Work required: Can you set out every line of the records below as a Markdown table with the columns "Row" and "Line", numbering each row and omitting blank lines?

Input data:
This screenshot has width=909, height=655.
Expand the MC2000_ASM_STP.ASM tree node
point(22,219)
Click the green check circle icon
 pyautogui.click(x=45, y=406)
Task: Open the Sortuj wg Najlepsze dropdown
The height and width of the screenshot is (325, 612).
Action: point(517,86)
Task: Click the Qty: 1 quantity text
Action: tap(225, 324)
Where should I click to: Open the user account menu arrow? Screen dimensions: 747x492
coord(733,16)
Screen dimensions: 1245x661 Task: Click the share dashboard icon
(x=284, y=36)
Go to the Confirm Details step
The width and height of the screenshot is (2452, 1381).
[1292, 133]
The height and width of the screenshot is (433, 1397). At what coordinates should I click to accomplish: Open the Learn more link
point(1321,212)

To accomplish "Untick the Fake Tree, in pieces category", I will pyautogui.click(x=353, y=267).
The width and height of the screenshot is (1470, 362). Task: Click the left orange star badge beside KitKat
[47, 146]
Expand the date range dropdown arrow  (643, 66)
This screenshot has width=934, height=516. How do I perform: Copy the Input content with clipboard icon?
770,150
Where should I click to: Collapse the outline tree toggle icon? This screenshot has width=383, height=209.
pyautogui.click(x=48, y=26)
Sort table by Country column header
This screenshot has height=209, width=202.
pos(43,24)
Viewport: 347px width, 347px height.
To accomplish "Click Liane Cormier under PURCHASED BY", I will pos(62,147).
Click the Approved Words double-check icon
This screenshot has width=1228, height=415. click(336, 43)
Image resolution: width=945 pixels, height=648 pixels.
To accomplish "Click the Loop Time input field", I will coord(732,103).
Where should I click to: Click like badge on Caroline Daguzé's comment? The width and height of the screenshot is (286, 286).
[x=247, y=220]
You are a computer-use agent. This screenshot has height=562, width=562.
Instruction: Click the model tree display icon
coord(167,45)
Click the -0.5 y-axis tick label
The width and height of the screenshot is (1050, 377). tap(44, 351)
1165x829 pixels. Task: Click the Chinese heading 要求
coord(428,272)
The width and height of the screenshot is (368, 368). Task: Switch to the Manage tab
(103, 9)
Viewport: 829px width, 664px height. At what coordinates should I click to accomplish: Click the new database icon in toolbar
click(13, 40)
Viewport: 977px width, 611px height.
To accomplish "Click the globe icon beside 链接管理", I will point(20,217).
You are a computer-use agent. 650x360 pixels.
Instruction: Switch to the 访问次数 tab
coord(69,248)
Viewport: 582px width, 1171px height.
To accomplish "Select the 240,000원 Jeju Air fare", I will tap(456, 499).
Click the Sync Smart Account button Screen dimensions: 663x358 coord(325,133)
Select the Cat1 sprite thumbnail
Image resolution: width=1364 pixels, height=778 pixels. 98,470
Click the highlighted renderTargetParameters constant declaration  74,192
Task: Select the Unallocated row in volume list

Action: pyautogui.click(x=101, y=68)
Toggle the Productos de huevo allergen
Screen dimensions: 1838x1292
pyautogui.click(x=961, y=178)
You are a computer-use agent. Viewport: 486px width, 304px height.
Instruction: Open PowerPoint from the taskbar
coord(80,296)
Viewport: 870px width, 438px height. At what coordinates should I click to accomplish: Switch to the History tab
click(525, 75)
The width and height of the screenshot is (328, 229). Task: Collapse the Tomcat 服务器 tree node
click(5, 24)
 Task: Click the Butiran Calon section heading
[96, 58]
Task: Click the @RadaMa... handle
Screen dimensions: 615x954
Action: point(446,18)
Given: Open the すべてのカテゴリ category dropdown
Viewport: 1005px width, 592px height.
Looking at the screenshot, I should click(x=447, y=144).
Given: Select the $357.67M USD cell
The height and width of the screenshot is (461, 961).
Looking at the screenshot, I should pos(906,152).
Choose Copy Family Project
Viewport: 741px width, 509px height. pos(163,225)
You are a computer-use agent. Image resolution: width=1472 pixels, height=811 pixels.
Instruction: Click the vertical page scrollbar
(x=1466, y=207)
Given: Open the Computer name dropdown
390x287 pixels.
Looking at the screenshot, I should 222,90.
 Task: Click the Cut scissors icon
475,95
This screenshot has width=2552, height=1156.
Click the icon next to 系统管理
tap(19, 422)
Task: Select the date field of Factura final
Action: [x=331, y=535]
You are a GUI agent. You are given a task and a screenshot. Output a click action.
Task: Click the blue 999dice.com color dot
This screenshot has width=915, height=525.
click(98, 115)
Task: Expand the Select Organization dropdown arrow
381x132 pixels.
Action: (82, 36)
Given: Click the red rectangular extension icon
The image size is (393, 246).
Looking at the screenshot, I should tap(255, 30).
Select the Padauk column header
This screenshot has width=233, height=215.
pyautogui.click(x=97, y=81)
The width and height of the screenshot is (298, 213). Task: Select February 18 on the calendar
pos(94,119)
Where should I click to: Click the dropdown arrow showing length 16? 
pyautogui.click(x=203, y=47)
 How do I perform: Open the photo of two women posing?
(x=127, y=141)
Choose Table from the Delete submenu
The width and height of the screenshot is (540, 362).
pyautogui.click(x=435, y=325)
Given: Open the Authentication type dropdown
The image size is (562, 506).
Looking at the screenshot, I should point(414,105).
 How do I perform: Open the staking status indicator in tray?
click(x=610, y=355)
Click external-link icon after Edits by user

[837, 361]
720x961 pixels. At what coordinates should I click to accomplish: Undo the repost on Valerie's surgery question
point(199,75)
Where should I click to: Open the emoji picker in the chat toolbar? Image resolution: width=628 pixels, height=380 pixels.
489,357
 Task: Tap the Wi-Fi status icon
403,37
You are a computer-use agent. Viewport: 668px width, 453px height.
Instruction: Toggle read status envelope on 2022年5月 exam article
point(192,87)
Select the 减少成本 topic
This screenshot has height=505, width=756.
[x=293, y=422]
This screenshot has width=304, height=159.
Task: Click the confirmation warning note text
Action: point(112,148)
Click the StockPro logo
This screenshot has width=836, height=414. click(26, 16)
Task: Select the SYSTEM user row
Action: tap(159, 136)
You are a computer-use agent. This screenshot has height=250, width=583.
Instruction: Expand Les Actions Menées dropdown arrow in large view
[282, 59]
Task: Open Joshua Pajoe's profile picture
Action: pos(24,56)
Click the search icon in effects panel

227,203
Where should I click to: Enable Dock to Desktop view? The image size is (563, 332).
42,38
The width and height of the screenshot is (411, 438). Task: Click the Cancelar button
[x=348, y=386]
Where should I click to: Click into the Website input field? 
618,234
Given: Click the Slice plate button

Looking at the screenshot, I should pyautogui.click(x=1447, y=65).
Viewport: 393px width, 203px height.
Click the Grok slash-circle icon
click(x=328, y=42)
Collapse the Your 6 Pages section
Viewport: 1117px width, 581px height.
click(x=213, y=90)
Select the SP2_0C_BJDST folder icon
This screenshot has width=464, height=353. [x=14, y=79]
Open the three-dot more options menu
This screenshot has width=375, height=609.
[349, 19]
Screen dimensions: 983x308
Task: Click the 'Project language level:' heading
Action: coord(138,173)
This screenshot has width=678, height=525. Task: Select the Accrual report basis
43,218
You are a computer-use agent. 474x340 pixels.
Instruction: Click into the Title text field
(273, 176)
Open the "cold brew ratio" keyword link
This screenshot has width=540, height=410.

Solved problem:
| Row | Line |
|---|---|
| 1 | This screenshot has width=909, height=655. |
| 2 | Expand the MC2000_ASM_STP.ASM tree node |
| 3 | point(22,219) |
| 4 | Click the green check circle icon |
| 5 |  pyautogui.click(x=45, y=406) |
| 6 | Task: Open the Sortuj wg Najlepsze dropdown |
| 7 | The height and width of the screenshot is (325, 612). |
| 8 | Action: point(517,86) |
| 9 | Task: Click the Qty: 1 quantity text |
| 10 | Action: tap(225, 324) |
| 11 | Where should I click to: Open the user account menu arrow? Screen dimensions: 747x492 |
| 12 | coord(733,16) |
| 13 | Screen dimensions: 1245x661 Task: Click the share dashboard icon |
| 14 | (x=284, y=36) |
| 15 | Go to the Confirm Details step |
| 16 | The width and height of the screenshot is (2452, 1381). |
| 17 | [1292, 133] |
| 18 | The height and width of the screenshot is (433, 1397). At what coordinates should I click to accomplish: Open the Learn more link |
| 19 | point(1321,212) |
| 20 | To accomplish "Untick the Fake Tree, in pieces category", I will pyautogui.click(x=353, y=267). |
| 21 | The width and height of the screenshot is (1470, 362). Task: Click the left orange star badge beside KitKat |
| 22 | [47, 146] |
| 23 | Expand the date range dropdown arrow  (643, 66) |
| 24 | This screenshot has width=934, height=516. How do I perform: Copy the Input content with clipboard icon? |
| 25 | 770,150 |
| 26 | Where should I click to: Collapse the outline tree toggle icon? This screenshot has width=383, height=209. |
| 27 | pyautogui.click(x=48, y=26) |
| 28 | Sort table by Country column header |
| 29 | This screenshot has height=209, width=202. |
| 30 | pos(43,24) |
| 31 | Viewport: 347px width, 347px height. |
| 32 | To accomplish "Click Liane Cormier under PURCHASED BY", I will pos(62,147). |
| 33 | Click the Approved Words double-check icon |
| 34 | This screenshot has width=1228, height=415. click(336, 43) |
| 35 | Image resolution: width=945 pixels, height=648 pixels. |
| 36 | To accomplish "Click the Loop Time input field", I will coord(732,103). |
| 37 | Where should I click to: Click like badge on Caroline Daguzé's comment? The width and height of the screenshot is (286, 286). |
| 38 | [x=247, y=220] |
| 39 | You are a computer-use agent. This screenshot has height=562, width=562. |
| 40 | Instruction: Click the model tree display icon |
| 41 | coord(167,45) |
| 42 | Click the -0.5 y-axis tick label |
| 43 | The width and height of the screenshot is (1050, 377). tap(44, 351) |
| 44 | 1165x829 pixels. Task: Click the Chinese heading 要求 |
| 45 | coord(428,272) |
| 46 | The width and height of the screenshot is (368, 368). Task: Switch to the Manage tab |
| 47 | (103, 9) |
| 48 | Viewport: 829px width, 664px height. At what coordinates should I click to accomplish: Click the new database icon in toolbar |
| 49 | click(13, 40) |
| 50 | Viewport: 977px width, 611px height. |
| 51 | To accomplish "Click the globe icon beside 链接管理", I will point(20,217). |
| 52 | You are a computer-use agent. 650x360 pixels. |
| 53 | Instruction: Switch to the 访问次数 tab |
| 54 | coord(69,248) |
| 55 | Viewport: 582px width, 1171px height. |
| 56 | To accomplish "Select the 240,000원 Jeju Air fare", I will tap(456, 499). |
| 57 | Click the Sync Smart Account button Screen dimensions: 663x358 coord(325,133) |
| 58 | Select the Cat1 sprite thumbnail |
| 59 | Image resolution: width=1364 pixels, height=778 pixels. 98,470 |
| 60 | Click the highlighted renderTargetParameters constant declaration  74,192 |
| 61 | Task: Select the Unallocated row in volume list |
| 62 | Action: pyautogui.click(x=101, y=68) |
| 63 | Toggle the Productos de huevo allergen |
| 64 | Screen dimensions: 1838x1292 |
| 65 | pyautogui.click(x=961, y=178) |
| 66 | You are a computer-use agent. Viewport: 486px width, 304px height. |
| 67 | Instruction: Open PowerPoint from the taskbar |
| 68 | coord(80,296) |
| 69 | Viewport: 870px width, 438px height. At what coordinates should I click to accomplish: Switch to the History tab |
| 70 | click(525, 75) |
| 71 | The width and height of the screenshot is (328, 229). Task: Collapse the Tomcat 服务器 tree node |
| 72 | click(5, 24) |
| 73 |  Task: Click the Butiran Calon section heading |
| 74 | [96, 58] |
| 75 | Task: Click the @RadaMa... handle |
| 76 | Screen dimensions: 615x954 |
| 77 | Action: point(446,18) |
| 78 | Given: Open the すべてのカテゴリ category dropdown |
| 79 | Viewport: 1005px width, 592px height. |
| 80 | Looking at the screenshot, I should click(x=447, y=144). |
| 81 | Given: Select the $357.67M USD cell |
| 82 | The height and width of the screenshot is (461, 961). |
| 83 | Looking at the screenshot, I should pos(906,152). |
| 84 | Choose Copy Family Project |
| 85 | Viewport: 741px width, 509px height. pos(163,225) |
| 86 | You are a computer-use agent. Image resolution: width=1472 pixels, height=811 pixels. |
| 87 | Instruction: Click the vertical page scrollbar |
| 88 | (x=1466, y=207) |
| 89 | Given: Open the Computer name dropdown |
| 90 | 390x287 pixels. |
| 91 | Looking at the screenshot, I should 222,90. |
| 92 |  Task: Click the Cut scissors icon |
| 93 | 475,95 |
| 94 | This screenshot has width=2552, height=1156. |
| 95 | Click the icon next to 系统管理 |
| 96 | tap(19, 422) |
| 97 | Task: Select the date field of Factura final |
| 98 | Action: [x=331, y=535] |
| 99 | You are a GUI agent. You are given a task and a screenshot. Output a click action. |
| 100 | Task: Click the blue 999dice.com color dot |
| 101 | This screenshot has width=915, height=525. |
| 102 | click(98, 115) |
| 103 | Task: Expand the Select Organization dropdown arrow |
| 104 | 381x132 pixels. |
| 105 | Action: (82, 36) |
| 106 | Given: Click the red rectangular extension icon |
| 107 | The image size is (393, 246). |
| 108 | Looking at the screenshot, I should tap(255, 30). |
| 109 | Select the Padauk column header |
| 110 | This screenshot has width=233, height=215. |
| 111 | pyautogui.click(x=97, y=81) |
| 112 | The width and height of the screenshot is (298, 213). Task: Select February 18 on the calendar |
| 113 | pos(94,119) |
| 114 | Where should I click to: Click the dropdown arrow showing length 16?  |
| 115 | pyautogui.click(x=203, y=47) |
| 116 |  How do I perform: Open the photo of two women posing? |
| 117 | (x=127, y=141) |
| 118 | Choose Table from the Delete submenu |
| 119 | The width and height of the screenshot is (540, 362). |
| 120 | pyautogui.click(x=435, y=325) |
| 121 | Given: Open the Authentication type dropdown |
| 122 | The image size is (562, 506). |
| 123 | Looking at the screenshot, I should point(414,105). |
| 124 |  How do I perform: Open the staking status indicator in tray? |
| 125 | click(x=610, y=355) |
| 126 | Click external-link icon after Edits by user |
| 127 | [837, 361] |
| 128 | 720x961 pixels. At what coordinates should I click to accomplish: Undo the repost on Valerie's surgery question |
| 129 | point(199,75) |
| 130 | Where should I click to: Open the emoji picker in the chat toolbar? Image resolution: width=628 pixels, height=380 pixels. |
| 131 | 489,357 |
| 132 |  Task: Tap the Wi-Fi status icon |
| 133 | 403,37 |
| 134 | You are a computer-use agent. Viewport: 668px width, 453px height. |
| 135 | Instruction: Toggle read status envelope on 2022年5月 exam article |
| 136 | point(192,87) |
| 137 | Select the 减少成本 topic |
| 138 | This screenshot has height=505, width=756. |
| 139 | [x=293, y=422] |
| 140 | This screenshot has width=304, height=159. |
| 141 | Task: Click the confirmation warning note text |
| 142 | Action: point(112,148) |
| 143 | Click the StockPro logo |
| 144 | This screenshot has width=836, height=414. click(26, 16) |
| 145 | Task: Select the SYSTEM user row |
| 146 | Action: tap(159, 136) |
| 147 | You are a computer-use agent. This screenshot has height=250, width=583. |
| 148 | Instruction: Expand Les Actions Menées dropdown arrow in large view |
| 149 | [282, 59] |
| 150 | Task: Open Joshua Pajoe's profile picture |
| 151 | Action: pos(24,56) |
| 152 | Click the search icon in effects panel |
| 153 | 227,203 |
| 154 | Where should I click to: Enable Dock to Desktop view? The image size is (563, 332). |
| 155 | 42,38 |
| 156 | The width and height of the screenshot is (411, 438). Task: Click the Cancelar button |
| 157 | [x=348, y=386] |
| 158 | Where should I click to: Click into the Website input field?  |
| 159 | 618,234 |
| 160 | Given: Click the Slice plate button |
| 161 | Looking at the screenshot, I should pyautogui.click(x=1447, y=65). |
| 162 | Viewport: 393px width, 203px height. |
| 163 | Click the Grok slash-circle icon |
| 164 | click(x=328, y=42) |
| 165 | Collapse the Your 6 Pages section |
| 166 | Viewport: 1117px width, 581px height. |
| 167 | click(x=213, y=90) |
| 168 | Select the SP2_0C_BJDST folder icon |
| 169 | This screenshot has width=464, height=353. [x=14, y=79] |
| 170 | Open the three-dot more options menu |
| 171 | This screenshot has width=375, height=609. |
| 172 | [349, 19] |
| 173 | Screen dimensions: 983x308 |
| 174 | Task: Click the 'Project language level:' heading |
| 175 | Action: coord(138,173) |
| 176 | This screenshot has width=678, height=525. Task: Select the Accrual report basis |
| 177 | 43,218 |
| 178 | You are a computer-use agent. 474x340 pixels. |
| 179 | Instruction: Click into the Title text field |
| 180 | (273, 176) |
| 181 | Open the "cold brew ratio" keyword link |
| 182 | This screenshot has width=540, height=410. |